Defendants have moved to suppress all of the evidence seized during the execution of the search warrants at 556 Varnum Street, N.W., and 1318 Taylor Street, N.E., alleging that the police failed to comply with the above-quoted statute.
With regard to the Varnum Street search, it is clear that the government complied with every word of the statute. Before forcing entry into the house, Special Agent Steven Sparks of the FBI announced his authority ("FBI") and purpose ("we have a search warrant"). He was then refused admission by Defendant Abdullah who began walking away from the door. In no way was this search improperly executed and Defendants motion shall be denied with respect to Varnum Street.
At Taylor Street, the legitimacy of the officer's behavior takes slightly more analysis. It is undisputed that FBI Special Agent Richard LaGore did not state the reason for the agents' presence at the residence. Instead, Special Agent LaGore announced: "FBI, Police, open the door right now." When Steven Jones peered through the glass panes in the door and then proceeded upstairs without opening it, the agents entered through the open front window.
In this Circuit, even though the window was open, the agents "broke open" the window as that phrase is used in 18 U.S.C. § 3109. See United States v. Harris, 140 U.S. App. D.C. 270, 435 F.2d 74, 82 (1970) (citing Keiningham v. United States, 109 U.S. App. D.C. 272, 287 F.2d 126 (1960)) ("an entry without consent ordinarily amounts to a 'breaking' under the statute and requires that the officers first announce their purpose and authority.") Under some circumstances, this "breaking" without a statement of purpose would evidence a violation of the "knock and announce" statute and would require the return or suppression of the items wrongly seized. In re: Search Warrant Dated July 4, 1977, etc., 215 U.S. App. D.C. 74, 667 F.2d 117, 136 (D.C. Cir. 1981). Under circumstances such as those presented here, however, this Circuit and the United States Supreme Court have recognized that it is not in the interest of justice to require the evidence suppressed.
In Sabbath v.
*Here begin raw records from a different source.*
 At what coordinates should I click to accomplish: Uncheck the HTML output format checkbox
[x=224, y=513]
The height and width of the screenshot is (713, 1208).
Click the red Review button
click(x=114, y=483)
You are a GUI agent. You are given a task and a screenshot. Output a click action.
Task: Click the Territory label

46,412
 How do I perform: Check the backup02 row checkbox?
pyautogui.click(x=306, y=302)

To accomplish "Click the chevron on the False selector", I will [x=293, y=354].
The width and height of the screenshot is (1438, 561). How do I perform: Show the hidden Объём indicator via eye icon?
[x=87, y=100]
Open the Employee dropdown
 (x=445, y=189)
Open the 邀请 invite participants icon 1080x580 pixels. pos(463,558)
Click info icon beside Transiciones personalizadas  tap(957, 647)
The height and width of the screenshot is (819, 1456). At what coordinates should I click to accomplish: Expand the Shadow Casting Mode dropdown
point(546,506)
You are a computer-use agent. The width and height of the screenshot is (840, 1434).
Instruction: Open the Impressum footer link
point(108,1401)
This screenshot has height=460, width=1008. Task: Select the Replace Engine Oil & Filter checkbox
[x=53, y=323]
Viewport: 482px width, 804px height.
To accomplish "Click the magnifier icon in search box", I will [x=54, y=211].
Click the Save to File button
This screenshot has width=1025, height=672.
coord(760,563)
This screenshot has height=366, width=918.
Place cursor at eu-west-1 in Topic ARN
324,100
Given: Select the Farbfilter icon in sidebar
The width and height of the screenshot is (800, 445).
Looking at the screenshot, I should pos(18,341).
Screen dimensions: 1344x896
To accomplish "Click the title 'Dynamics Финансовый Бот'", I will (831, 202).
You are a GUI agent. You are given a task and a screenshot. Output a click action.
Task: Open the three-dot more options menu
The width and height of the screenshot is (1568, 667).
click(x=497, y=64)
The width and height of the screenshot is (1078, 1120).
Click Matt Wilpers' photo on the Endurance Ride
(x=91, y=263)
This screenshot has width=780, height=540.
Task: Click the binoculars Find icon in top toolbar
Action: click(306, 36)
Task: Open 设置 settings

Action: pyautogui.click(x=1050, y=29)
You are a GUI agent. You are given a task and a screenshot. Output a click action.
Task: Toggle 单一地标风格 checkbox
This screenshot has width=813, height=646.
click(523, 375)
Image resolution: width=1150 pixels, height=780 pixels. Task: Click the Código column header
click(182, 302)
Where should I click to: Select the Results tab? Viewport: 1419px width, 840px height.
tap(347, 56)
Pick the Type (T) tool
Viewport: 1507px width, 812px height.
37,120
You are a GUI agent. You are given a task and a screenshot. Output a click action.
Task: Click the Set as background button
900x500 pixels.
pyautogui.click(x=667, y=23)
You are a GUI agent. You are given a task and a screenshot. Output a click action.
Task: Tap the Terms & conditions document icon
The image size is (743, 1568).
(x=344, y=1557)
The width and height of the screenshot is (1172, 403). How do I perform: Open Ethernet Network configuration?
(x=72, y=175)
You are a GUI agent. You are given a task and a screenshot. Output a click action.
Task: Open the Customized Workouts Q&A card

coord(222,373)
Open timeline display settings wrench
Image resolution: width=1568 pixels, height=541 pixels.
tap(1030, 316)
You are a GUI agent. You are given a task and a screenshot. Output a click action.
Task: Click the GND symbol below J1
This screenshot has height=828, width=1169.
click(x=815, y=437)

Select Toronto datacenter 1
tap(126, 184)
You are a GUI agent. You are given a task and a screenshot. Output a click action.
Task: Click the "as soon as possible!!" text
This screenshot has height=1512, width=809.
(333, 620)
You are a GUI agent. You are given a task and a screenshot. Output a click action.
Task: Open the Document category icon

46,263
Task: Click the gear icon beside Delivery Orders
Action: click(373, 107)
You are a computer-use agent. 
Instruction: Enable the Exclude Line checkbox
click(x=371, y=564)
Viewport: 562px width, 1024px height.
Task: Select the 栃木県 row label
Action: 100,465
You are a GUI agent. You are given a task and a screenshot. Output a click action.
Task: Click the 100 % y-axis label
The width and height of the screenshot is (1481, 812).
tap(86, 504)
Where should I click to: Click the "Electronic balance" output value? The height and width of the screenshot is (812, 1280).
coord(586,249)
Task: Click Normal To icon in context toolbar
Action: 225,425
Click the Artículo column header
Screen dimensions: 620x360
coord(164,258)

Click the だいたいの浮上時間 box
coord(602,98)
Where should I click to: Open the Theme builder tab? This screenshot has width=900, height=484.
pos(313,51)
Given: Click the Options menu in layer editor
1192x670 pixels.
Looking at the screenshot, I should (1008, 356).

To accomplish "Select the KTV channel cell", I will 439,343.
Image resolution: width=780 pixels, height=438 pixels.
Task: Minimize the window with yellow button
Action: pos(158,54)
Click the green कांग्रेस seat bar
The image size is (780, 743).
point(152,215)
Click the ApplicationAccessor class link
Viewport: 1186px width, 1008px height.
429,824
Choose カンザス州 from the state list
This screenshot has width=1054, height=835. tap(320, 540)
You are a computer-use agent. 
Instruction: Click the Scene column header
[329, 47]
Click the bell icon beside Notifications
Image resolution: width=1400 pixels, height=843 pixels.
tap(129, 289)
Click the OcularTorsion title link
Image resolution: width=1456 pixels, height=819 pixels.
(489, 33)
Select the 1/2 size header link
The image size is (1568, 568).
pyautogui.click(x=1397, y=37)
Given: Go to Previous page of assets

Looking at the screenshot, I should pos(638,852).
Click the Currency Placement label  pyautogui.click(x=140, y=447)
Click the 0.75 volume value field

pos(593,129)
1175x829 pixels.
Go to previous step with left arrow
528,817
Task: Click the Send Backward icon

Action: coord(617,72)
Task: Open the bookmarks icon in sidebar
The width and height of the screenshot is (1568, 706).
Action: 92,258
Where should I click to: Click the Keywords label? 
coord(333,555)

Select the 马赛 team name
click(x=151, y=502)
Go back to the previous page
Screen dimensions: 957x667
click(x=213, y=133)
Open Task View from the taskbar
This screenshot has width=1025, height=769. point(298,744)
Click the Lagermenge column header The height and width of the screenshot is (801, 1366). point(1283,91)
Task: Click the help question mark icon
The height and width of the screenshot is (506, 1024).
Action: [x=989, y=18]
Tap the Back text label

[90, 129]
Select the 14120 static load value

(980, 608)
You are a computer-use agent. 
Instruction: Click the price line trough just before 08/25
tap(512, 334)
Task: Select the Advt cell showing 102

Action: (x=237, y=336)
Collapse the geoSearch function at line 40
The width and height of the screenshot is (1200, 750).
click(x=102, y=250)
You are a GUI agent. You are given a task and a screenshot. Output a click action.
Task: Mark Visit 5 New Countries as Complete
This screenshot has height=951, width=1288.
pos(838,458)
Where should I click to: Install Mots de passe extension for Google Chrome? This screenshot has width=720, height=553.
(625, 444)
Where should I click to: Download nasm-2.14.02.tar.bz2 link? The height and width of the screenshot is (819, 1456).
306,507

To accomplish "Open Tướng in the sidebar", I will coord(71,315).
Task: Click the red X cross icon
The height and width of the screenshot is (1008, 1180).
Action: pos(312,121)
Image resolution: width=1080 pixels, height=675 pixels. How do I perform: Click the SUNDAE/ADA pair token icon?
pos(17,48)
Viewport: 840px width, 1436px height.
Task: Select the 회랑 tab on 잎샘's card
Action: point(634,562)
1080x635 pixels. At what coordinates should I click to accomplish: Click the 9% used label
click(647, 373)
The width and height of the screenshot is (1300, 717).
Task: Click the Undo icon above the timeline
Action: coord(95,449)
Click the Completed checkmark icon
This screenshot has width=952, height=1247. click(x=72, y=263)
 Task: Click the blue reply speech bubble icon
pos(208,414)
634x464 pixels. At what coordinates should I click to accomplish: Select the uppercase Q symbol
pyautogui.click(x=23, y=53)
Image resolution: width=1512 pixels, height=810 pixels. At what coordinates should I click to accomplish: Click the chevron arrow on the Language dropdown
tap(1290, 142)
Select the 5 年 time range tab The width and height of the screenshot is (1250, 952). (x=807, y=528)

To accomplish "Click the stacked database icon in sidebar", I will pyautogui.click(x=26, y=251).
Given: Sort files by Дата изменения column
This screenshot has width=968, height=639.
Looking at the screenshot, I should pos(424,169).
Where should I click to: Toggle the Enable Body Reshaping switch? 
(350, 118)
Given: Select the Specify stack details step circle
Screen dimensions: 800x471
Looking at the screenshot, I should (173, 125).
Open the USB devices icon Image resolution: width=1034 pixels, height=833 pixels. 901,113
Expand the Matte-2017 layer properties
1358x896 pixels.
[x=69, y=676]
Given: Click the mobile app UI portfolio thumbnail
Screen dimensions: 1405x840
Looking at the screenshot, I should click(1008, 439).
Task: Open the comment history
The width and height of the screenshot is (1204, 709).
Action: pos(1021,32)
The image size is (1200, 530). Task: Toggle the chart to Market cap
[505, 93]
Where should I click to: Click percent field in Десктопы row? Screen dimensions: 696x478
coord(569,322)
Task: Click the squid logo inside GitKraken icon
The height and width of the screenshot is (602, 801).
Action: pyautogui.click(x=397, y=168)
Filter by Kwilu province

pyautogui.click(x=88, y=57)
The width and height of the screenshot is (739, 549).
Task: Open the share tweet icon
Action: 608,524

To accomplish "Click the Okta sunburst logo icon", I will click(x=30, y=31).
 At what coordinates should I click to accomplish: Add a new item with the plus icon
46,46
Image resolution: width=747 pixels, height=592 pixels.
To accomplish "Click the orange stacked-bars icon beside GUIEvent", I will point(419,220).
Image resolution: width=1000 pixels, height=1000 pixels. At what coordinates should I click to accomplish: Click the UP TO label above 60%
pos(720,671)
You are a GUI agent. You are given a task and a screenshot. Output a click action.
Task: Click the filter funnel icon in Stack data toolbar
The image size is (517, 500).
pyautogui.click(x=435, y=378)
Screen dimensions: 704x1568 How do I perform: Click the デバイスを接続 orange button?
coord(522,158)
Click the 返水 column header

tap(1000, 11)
United States, 391 U.S. 585, 20 L. Ed. 2d 828, 88 S. Ct. 1755 (1968), the Court recognized that "there is little reason why those limited exceptions (to any possible constitutional rule relating to announcement and entry) might not also apply to § 3109, since they existed at common law, to which the statute is a codification." Id. at 591 n.8. Two exceptions to the "knock and announce" statute of which the Court was speaking are (1) situations where the persons within already know of the officers' authority and purpose, and (2) where those within, aware of the presence of someone outside, engage in activity which makes the officers reasonably believe they are trying to escape or destroy evidence. Both of these circumstances existed at Taylor Street. A reasonable interpretation of Jones' behavior when he looked out the door and headed upstairs was that he was well aware of the purpose of the agents' visit, was refusing them admittance, and was moving to destroy evidence. Like in United States v. James, 246 U.S. App. D.C. 252, 764 F.2d 885 (D.C. Cir. 1985), "to require the police (or the FBI) in these circumstances to announce that they are there to execute a search warrant would be to require a futile act. Compliance with section 3109 is unnecessary in such circumstances." Id. at 888 (citations omitted).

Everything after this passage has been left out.